Alfred Cheney Johnston (Note: Known as "Cheney" to his friends and associates) (April 8, 1885 – April 17, 1971) was a New York City-based photographer known for his portraits of Ziegfeld Follies showgirls as well as of actors and actresses from the worlds of stage and film. He also produced many images used to advertise cigarettes and other products.

==Biography==
Johnston was born in Westchester County, New York, the son of a bank clerk.
Initially he studied painting and illustration at the National Academy of Design in New York, but after graduating in 1908 (and marrying fellow student Doris Gernon the next year), his subsequent efforts to earn a living as a portrait painter did not meet with success. Instead, reportedly at the suggestion of longtime family friend and famed illustrator Charles Dana Gibson, he started to employ the camera previously used to record his painting subjects as his basic creative medium.

In approximately 1917, Johnston was hired by famed New York City live-theater showman and producer Florenz Ziegfeld as a photographer, and was affiliated with the Ziegfeld Follies until Ziegfeld's death in 1932. He also maintained his own highly successful personal commercial photo studio at various locations around New York City as well, photographing everything from aspiring actresses and society matrons to a wide range of retail commercial products—mostly men's and women's fashions—for magazine ads. He photographed many actresses and showgirls (mainly in New York City, and whether they were part of the Follies or not) during that time period. Alfred Cheney Johnston died in a car crash near his home in Connecticut on April 17, 1971, three years after the death of his longtime wife, Doris. They had no children.

==The photographer==
For his indoor studio work, Johnston often employed a large "Century"-brand view camera that produced 11x14-inch glass-plate negatives, so a standard Johnston 11x14 photographic print was actually just a "contact print" from the negative and not enlarged at all. This size of negative afforded extremely fine image detail. (However, Johnston also is confirmed to have shot with a Graflex camera in 3-1/4 x 4-1/4-inch roll-film format; an unknown brand of 8x10 view camera; and a Zeiss Ikon camera in 120 [2-1/4 x 2-1/4-inch] film format.)

Johnston's "standard" work was used by Flo Ziegfeld for the normal advertising and promotional purposes for the Follies, and mainly consisted of individual or small-group shots of the Follies showgirls in their extravagant stage costumes. However, after Johnston's death in 1971, a huge treasure trove of extremely artistic full-nude and semi-nude full-figure studio photos (and their accompanying glass-plate negatives) was found stored at the farm near Oxford, Connecticut, where he'd lived since 1940. Most of these images (some named, mostly anonymous) were, in fact, showgirls from the Ziegfeld Follies, but such daring, unretouched full-frontal images would certainly have had no public-publication possibilities in the 1920s–1930s, so it is speculated that these were either simply his own personal artistic work, and/or done at the behest of Flo Ziegfeld for that showman's personal enjoyment.

The only book known to have been published by Alfred Cheney Johnston during his lifetime devoted to his nudes/glamour photography is the 1937 spiral-bound softcover "Enchanting Beauty", which contains 94 black-and-white photos (mostly about 7x9 inches, centered on a 9x12-inch page, although a number are cropped circular or in other designs).

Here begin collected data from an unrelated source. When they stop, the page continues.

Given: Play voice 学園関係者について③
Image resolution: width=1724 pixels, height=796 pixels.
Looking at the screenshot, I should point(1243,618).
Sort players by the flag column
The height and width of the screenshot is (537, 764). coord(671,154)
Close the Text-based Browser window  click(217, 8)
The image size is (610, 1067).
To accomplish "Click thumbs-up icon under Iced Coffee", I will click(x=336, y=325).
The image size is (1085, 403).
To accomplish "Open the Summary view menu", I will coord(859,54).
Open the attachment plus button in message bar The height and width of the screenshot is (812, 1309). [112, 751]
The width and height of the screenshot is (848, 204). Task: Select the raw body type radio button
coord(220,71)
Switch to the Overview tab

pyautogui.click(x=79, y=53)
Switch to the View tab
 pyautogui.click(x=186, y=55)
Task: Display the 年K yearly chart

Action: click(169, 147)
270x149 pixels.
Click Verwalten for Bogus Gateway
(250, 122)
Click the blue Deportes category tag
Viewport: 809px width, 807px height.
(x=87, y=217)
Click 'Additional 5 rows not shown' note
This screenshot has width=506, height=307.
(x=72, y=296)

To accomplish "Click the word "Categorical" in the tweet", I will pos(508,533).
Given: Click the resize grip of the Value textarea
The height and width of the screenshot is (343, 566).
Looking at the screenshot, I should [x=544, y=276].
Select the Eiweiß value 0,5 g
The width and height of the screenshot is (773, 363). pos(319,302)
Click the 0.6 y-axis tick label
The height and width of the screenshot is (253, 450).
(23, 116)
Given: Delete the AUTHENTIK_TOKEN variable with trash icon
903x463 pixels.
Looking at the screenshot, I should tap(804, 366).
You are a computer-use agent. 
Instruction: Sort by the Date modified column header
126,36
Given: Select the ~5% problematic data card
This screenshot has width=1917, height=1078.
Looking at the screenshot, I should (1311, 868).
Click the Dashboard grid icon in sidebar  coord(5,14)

Unusually (compared to virtually all other examples of his work seen today on the Web or other sources, which were shot in an indoor studio in front of a flat-black or illustrated tapestry background cloth), 37 of these photos were taken outdoors along a stream or in flower-dappled fields, etc. All the shots in the book are "airbrushed" in the pubic area, to keep them legal with respect to the publishing standards of the day.

The stock-market crash of 1929 and ensuing Great Depression—combined with several unsuccessful seasons of stage productions and a variety of messy lawsuits—devastated Flo Ziegfeld's finances, and he died in July 1932. This heavily impacted Alfred Cheney Johnston's career, and likely led to his relocation to Connecticut at the end of the decade. Although he briefly operated two successive commercial photo studios there in the late 1940s/early 1950s, neither was apparently successful. It is believed that he did also continue his nude/glamour portrait work in a large converted barn/studio on his property, working with a new generation of "post-Ziegfeld" female models and stubbornly continuing to use his massive 11x14-inch view camera.

==Legacy==
In 1960, Johnston donated a set of 245 large prints of his work to the Library of Congress in Washington, D.C. (largely nude and semi-nude Follies showgirls, performers from various Ziegfeld shows including Belle Baker, Fanny Brice, Billie Burke, Ina Claire, the Dolly Sisters, Ruth Etting, Naomi Johnson, Ruby Keeler, Helen Morgan, Marilyn Miller, Grace Moore, and Ann Pennington; some well-known actors and actresses of the 1920s/1930s including Mary Pickford, Gloria Swanson, Tyrone Power, John Barrymore, Pearl White, Barbara La Marr, Orson Welles, Clara Bow, Ethel Barrymore, Claudette Colbert, Corinne Griffith, Clara Kimball Young, Theda Bara, Mabel Normand, Helen Hayes, Norma Shearer, Anita Stewart, Lillian Gish, Dorothy Gish, Marie Prevost, Tallulah Bankhead, Mary Miles Minter, Hope Hampton; and a number of product-advertisement photos). Apparently five of them have "gone missing" over the years, although the Library still has 240 images in its Prints and Photographs division (Lot 8782).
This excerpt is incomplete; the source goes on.